Start of Page extract

By the time my husband and I decided to marry we’d already determined that he could cook better than I could, he cared more about food than I did, and he was happy to take on a permanent role, at least for the foreseeable future, as “chief nutrition officer” within the family we were planning to establish. So I literally found it funny (at least I hope I laughed) when his mother informed me that I would need to make his dinner after we were married because he would be very tired when he came home from work.
The reason this was so funny was that we worked together. We met at work, we had similar roles and the same level of responsibility at work, we’d earned sort of similar degrees (mechanical engineering and computer science), and we had similar plans for the future (i.e. we both wanted to have children, raise a family and pursue our careers). So it really did strike me as funny that she mentioned he’d be tired at the end of the day. I remember thinking, and knowing me I probably said, “I think we’ll both be tired at the end of the day!”

End of Page extract

_Exercise instructions_
a – According to the essay, why did the writer find it funny to be told that dinner would have to be made for a husband who would come home tired from work?
b – Return the rows from the line with "coordinates (168, 243)." up to and including the line with "center [2062, 1182].", reproduced exactly.
The essay and the rows that follow it were taken from unrelated sources.

Start of Working data

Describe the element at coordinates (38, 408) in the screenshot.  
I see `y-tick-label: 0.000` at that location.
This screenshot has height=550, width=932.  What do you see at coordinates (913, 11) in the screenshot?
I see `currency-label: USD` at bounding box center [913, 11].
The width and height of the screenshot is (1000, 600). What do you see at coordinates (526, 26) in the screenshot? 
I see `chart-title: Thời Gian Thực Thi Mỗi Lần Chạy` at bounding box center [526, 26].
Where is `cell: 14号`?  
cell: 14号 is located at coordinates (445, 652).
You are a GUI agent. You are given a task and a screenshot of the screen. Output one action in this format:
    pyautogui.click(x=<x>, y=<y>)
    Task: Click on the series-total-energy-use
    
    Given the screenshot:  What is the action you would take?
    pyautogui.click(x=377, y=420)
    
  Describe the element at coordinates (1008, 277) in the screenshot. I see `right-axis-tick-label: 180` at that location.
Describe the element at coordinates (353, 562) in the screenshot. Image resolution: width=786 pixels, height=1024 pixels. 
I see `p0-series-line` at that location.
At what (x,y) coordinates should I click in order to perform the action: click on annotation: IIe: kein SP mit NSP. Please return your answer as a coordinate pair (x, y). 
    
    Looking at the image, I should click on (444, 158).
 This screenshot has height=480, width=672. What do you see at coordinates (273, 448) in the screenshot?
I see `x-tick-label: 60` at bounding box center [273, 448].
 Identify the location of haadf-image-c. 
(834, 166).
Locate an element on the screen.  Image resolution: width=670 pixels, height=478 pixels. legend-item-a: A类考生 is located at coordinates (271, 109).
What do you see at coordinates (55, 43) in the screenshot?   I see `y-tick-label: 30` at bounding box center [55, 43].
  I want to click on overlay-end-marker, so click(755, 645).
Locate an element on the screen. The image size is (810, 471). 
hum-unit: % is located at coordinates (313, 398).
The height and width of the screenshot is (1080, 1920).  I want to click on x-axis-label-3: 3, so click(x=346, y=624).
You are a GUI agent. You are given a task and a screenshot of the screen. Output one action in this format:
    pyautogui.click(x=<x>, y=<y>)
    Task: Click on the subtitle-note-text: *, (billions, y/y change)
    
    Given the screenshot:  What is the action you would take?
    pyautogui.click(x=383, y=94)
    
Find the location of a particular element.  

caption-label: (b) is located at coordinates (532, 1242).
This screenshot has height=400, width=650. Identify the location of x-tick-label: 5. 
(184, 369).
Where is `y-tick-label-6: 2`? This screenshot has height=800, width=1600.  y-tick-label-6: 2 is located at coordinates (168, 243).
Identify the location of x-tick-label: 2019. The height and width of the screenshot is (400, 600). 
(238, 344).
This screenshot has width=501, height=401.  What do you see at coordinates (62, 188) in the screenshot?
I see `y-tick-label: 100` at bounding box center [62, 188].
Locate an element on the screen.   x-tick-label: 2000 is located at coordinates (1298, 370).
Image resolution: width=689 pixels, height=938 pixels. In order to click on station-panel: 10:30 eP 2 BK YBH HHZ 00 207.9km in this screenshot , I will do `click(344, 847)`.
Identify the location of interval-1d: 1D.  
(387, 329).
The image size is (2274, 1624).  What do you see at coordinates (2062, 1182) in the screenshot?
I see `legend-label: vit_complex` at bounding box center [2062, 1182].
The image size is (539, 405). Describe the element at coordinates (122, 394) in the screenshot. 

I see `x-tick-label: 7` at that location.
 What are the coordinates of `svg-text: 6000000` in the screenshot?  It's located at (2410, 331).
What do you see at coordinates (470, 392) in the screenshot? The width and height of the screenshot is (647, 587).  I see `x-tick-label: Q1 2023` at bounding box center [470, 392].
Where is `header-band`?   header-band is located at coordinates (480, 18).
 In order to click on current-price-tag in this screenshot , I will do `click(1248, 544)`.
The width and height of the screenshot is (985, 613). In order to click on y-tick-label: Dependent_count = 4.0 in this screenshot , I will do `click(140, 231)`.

End of Working data

_Task results_
a – The writer and the husband worked together, with similar roles and the same level of responsibility. So the writer expected that both of them would be tired at the end of the day. The couple had also already agreed that he cooked better, cared more about food, and would take the role of "chief nutrition officer."

b –
Where is `y-tick-label-6: 2`? This screenshot has height=800, width=1600.  y-tick-label-6: 2 is located at coordinates (168, 243).
Identify the location of x-tick-label: 2019. The height and width of the screenshot is (400, 600). 
(238, 344).
This screenshot has width=501, height=401.  What do you see at coordinates (62, 188) in the screenshot?
I see `y-tick-label: 100` at bounding box center [62, 188].
Locate an element on the screen.   x-tick-label: 2000 is located at coordinates (1298, 370).
Image resolution: width=689 pixels, height=938 pixels. In order to click on station-panel: 10:30 eP 2 BK YBH HHZ 00 207.9km in this screenshot , I will do `click(344, 847)`.
Identify the location of interval-1d: 1D.  
(387, 329).
The image size is (2274, 1624).  What do you see at coordinates (2062, 1182) in the screenshot?
I see `legend-label: vit_complex` at bounding box center [2062, 1182].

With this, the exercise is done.